Recent developments regarding the Internet of Things (IoT), Artificial Intelligence (AI), and Machine Learning (ML) opened new horizons of healthcare opportunities. Moreover, these technological advancements give strength to face upcoming healthcare challenges. One of such challenges is the advent of COVID-19, which has adverse effects beyond comprehension. Therefore, utilizing the basic functionalities of IoT, this work presents a real-time rule-based Fuzzy Logic classifier for COVID-19 Detection (FLCD). The proposed model deploys the IoT framework to collect real-time symptoms data from users to detect symptomatic and asymptomatic Covid-19 patients.
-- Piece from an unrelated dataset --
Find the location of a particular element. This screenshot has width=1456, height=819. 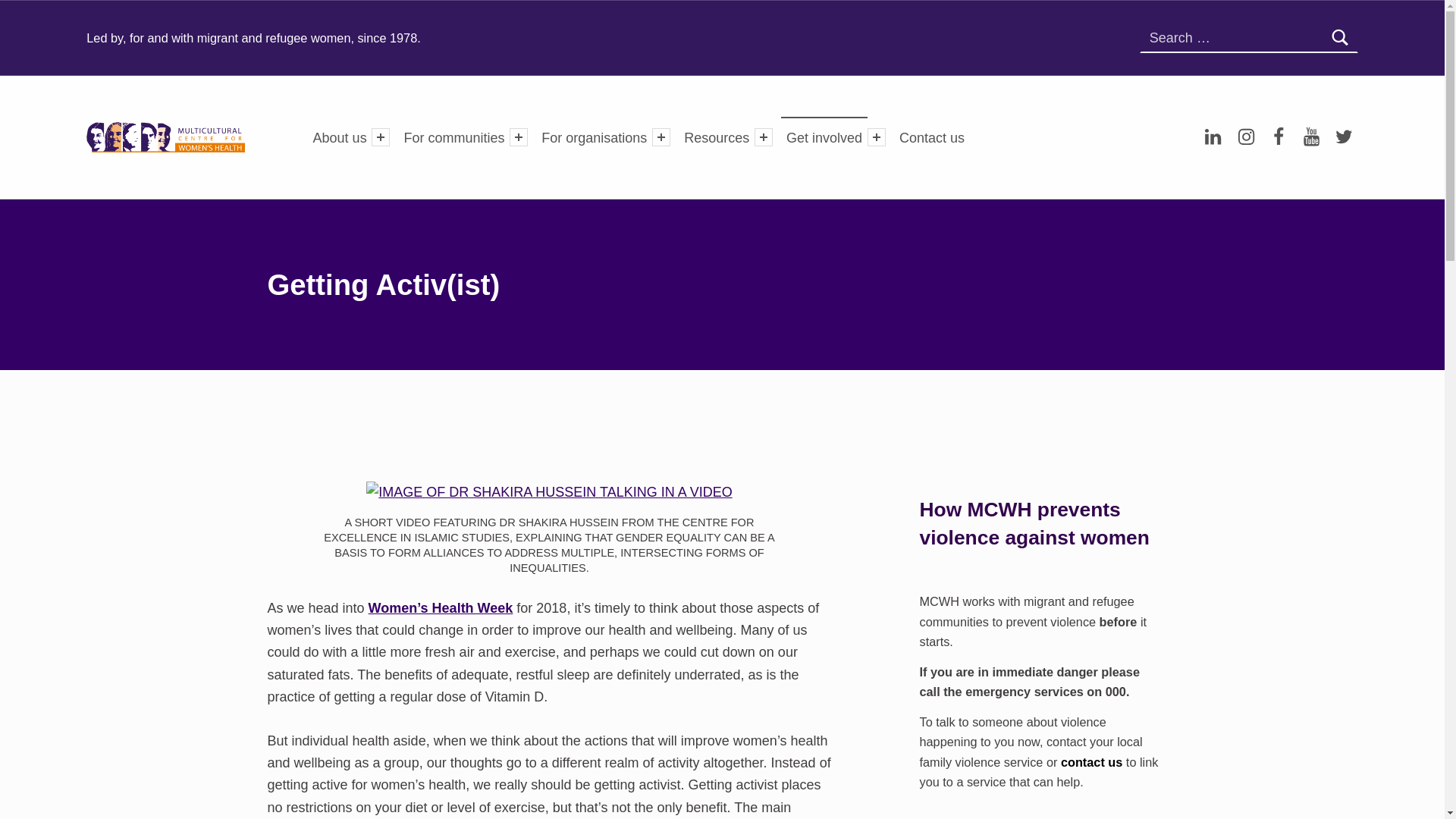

Moreover, the proposed framework is also capable of monitoring the treatment response of infected people. FLCD constitutes three components: symptom data collection using wearable sensors, data fusion through Rule-Based Fuzzy Logic classifier, and cloud infrastructure to store data with a possible verdict (normal, mild, serious, or critical). After extracting the relevant features, experiments with a synthetic COVID-19 symptom dataset are conducted to ensure effective and accurate detection of COVID-19 cases. As a result, FLCD successfully acquired 95% accuracy, 94.73% precision, 93.35% recall, and showed a minimum error rate of 2.52%.

Suggested Citation

  • Tayyaba Ilyas & Danish Mahmood & Ghufran Ahmed & Adnan Akhunzada, 2021. "Symptom Analysis Using Fuzzy Logic for Detection and Monitoring of COVID-19 Patients," Energies, MDPI, vol. 14(21), pages 1-22, October.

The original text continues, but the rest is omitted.